We at WeGoRo know that you love to learn new techniques to protect your health, and it’s even better if they help you lose weight. So today we present something new: "Retro-running," a discipline that is gaining more and more followers in the world.
Nothing more than running backward. This is a very effective and intense training method. It reduces the risk of injury in the back and legs and helps achieve a stronger and more balanced lower body.
Being a complete cardiovascular exercise, it not only burns a lot of calories but also becomes a full workout as you exercise more muscle groups, especially the quadriceps.
Just to give you an idea, 100 steps backward walking is equivalent to 1,000 steps conventional walking, and one lap on a track backward is the equivalent of six laps running forward! You get your desired calorie burn while saving your precious time! Sounds great, right?

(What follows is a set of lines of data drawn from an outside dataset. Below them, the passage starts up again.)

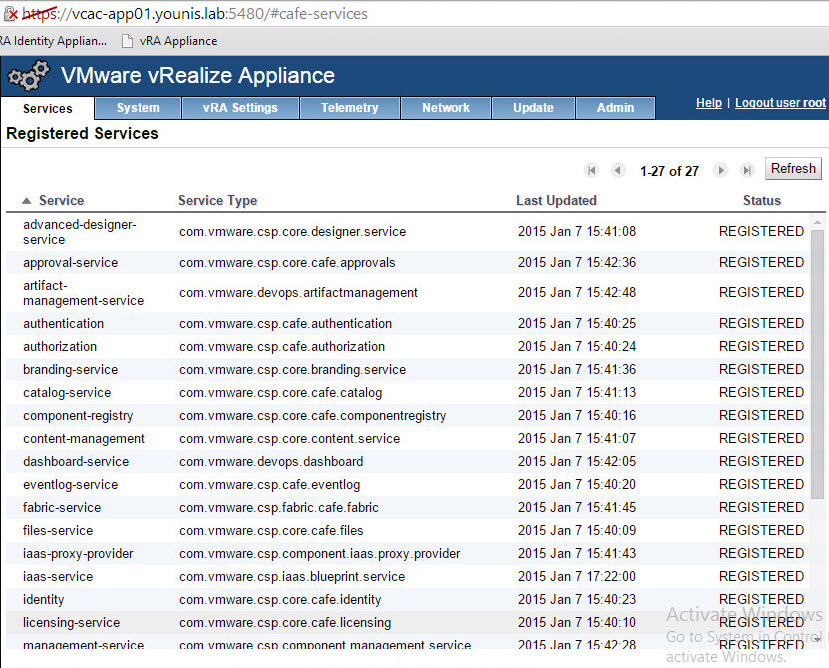829x668 pixels.
Task: Select the Network tab
Action: (445, 108)
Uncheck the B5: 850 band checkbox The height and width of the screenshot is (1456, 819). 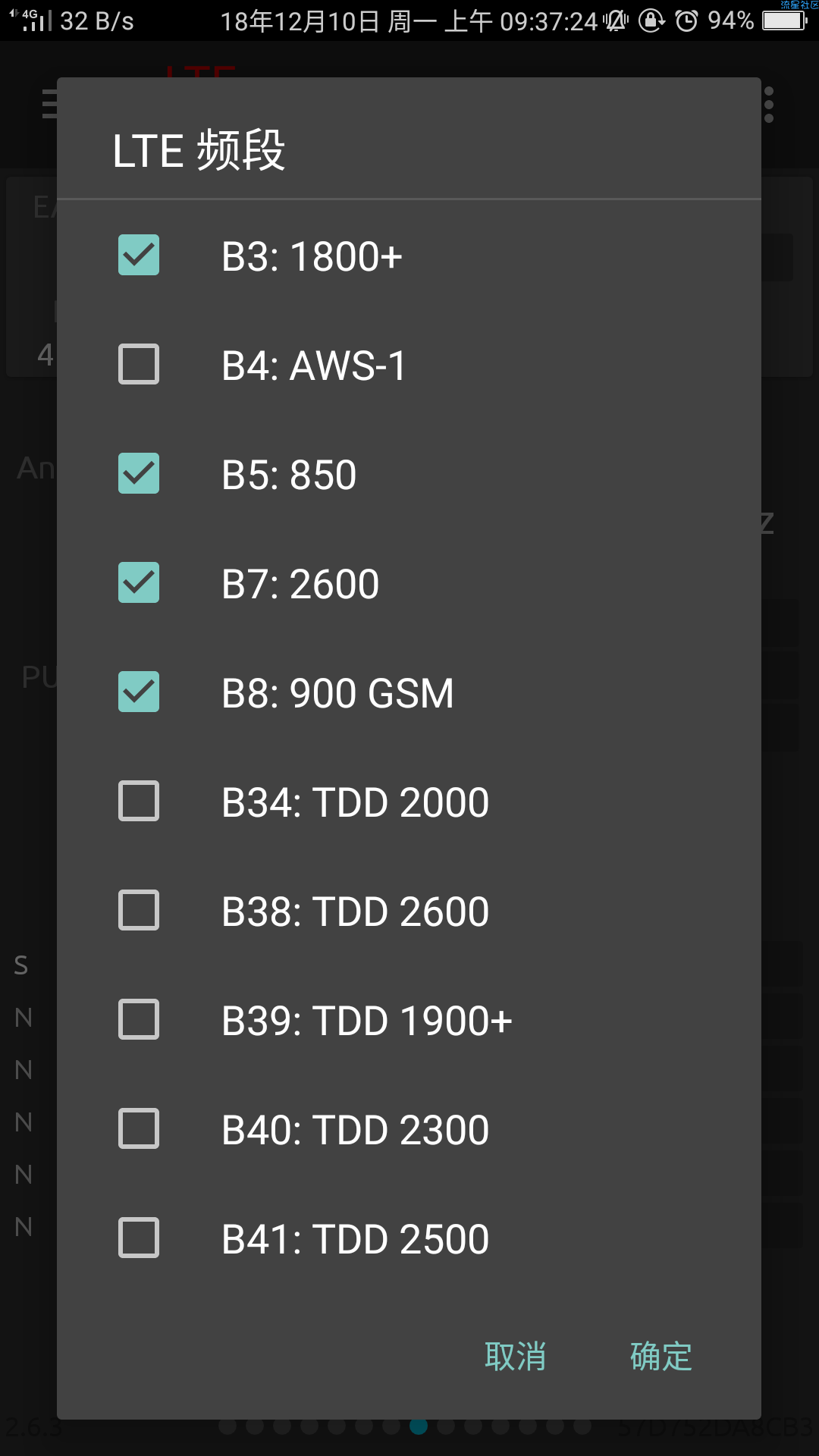(x=139, y=473)
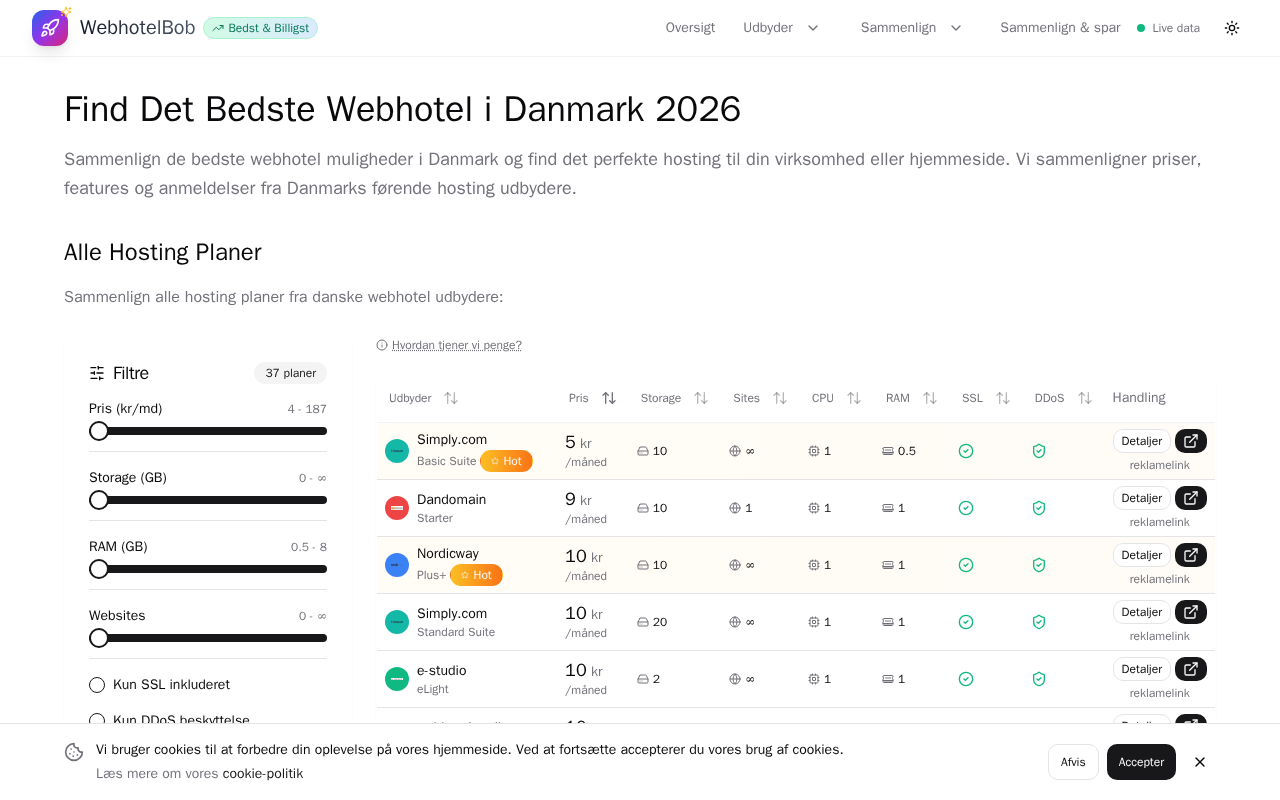Click the Pris (kr/md) slider handle
Screen dimensions: 1280x800
point(99,431)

Tones the legs and muscles
Retro-running strengthens your muscles without putting a lot of pressure on the knees. It also helps you develop the muscles opposite to your regular running muscle group, including your shins, calves, and quads.
Prevents injuries and rehabilitates your knees
When you run forward, you continuously make repetitions of the same action, which can lead to a dangerous imbalance and chronic knee problems. Running backward reduces the aggressive impact on the knees and improves the balance between opposing muscle groups. Not only can it increase your performance, but it can also reduce your risk of injury.
Develops peripheral vision and balance
Running backward helps increase peripheral vision and balance, since you can’t see what is in front of you, and develops other senses like hearing.
It’s good for your brain
Changing your workout routine and moving your muscles in opposite directions makes your brain think and react differently.
Improves your posture
When you run backward, you naturally keep your back straight as you move. Retro-running also helps ease lower-back pain caused by a slouched posture while running forward.
Strengthens your abs
Straight back and strong abs — it all works hand in hand. When you run with a straighter posture, your abdominal muscles do the work.